START INFORMATION SUPPLIED

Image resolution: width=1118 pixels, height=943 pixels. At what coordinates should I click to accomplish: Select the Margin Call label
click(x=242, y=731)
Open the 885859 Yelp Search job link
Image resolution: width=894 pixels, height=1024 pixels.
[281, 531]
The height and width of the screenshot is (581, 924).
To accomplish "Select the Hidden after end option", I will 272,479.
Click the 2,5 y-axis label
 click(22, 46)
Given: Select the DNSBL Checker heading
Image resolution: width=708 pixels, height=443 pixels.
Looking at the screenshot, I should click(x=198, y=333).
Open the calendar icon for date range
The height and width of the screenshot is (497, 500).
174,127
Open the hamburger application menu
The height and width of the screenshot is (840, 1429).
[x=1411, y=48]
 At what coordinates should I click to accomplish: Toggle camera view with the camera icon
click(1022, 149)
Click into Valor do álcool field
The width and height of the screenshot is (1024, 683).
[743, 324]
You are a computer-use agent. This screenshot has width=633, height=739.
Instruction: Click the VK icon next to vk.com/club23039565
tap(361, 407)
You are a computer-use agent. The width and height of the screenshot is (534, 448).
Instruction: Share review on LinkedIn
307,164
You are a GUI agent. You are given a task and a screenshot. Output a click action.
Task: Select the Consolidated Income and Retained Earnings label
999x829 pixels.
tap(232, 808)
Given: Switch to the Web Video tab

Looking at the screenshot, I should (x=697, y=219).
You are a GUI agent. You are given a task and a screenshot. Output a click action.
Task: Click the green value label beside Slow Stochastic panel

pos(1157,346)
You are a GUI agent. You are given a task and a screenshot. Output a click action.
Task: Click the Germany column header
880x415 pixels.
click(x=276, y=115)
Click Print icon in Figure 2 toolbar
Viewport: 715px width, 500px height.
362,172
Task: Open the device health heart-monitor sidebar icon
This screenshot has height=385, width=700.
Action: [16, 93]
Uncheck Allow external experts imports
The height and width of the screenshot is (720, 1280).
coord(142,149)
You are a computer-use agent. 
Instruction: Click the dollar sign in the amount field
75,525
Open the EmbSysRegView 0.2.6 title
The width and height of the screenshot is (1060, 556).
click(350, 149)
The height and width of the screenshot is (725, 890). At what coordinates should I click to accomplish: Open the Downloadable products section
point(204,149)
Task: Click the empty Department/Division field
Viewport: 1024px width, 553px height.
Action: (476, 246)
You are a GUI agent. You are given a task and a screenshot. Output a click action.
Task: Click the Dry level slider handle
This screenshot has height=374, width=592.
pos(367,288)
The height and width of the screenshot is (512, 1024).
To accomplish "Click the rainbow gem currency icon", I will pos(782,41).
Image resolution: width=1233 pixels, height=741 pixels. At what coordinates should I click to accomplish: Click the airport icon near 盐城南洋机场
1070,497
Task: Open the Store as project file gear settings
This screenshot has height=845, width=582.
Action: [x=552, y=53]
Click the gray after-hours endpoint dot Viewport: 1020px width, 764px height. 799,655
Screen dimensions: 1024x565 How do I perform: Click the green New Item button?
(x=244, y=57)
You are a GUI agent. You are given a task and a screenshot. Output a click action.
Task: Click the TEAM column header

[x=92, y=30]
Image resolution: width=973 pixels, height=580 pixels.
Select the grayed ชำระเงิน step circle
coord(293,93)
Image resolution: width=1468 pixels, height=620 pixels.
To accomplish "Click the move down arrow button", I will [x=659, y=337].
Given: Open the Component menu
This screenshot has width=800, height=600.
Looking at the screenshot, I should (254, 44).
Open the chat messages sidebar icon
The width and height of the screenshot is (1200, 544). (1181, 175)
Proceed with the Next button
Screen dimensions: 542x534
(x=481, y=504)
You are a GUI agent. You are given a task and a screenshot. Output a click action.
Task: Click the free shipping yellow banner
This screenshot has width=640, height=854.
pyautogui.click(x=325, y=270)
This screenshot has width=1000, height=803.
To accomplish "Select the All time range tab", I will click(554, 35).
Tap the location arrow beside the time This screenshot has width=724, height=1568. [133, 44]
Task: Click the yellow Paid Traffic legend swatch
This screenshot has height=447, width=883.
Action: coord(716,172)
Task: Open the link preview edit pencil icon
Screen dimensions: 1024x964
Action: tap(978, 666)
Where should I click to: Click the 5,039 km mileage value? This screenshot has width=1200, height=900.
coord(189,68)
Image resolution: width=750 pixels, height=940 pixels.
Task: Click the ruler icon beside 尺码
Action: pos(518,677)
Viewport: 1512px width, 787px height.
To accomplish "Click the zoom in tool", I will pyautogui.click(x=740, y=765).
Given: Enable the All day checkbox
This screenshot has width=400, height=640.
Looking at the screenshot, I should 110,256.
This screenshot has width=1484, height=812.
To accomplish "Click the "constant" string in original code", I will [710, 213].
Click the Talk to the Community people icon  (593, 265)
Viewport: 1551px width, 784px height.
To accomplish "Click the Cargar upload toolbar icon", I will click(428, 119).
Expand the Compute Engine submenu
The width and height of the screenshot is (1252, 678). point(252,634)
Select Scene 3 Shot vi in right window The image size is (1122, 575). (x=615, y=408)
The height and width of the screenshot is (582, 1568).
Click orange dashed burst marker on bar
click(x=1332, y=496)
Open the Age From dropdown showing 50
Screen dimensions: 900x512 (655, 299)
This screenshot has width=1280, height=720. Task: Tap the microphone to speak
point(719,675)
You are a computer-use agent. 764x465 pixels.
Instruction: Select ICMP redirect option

END INFORMATION SUPPLIED

**WHAT YOU NEED TO DO:** Within the data above, pick out all lines holding the word "toolbar".

**SOLVED PROBLEM:**
Click Print icon in Figure 2 toolbar
To accomplish "Click the Cargar upload toolbar icon", I will click(428, 119).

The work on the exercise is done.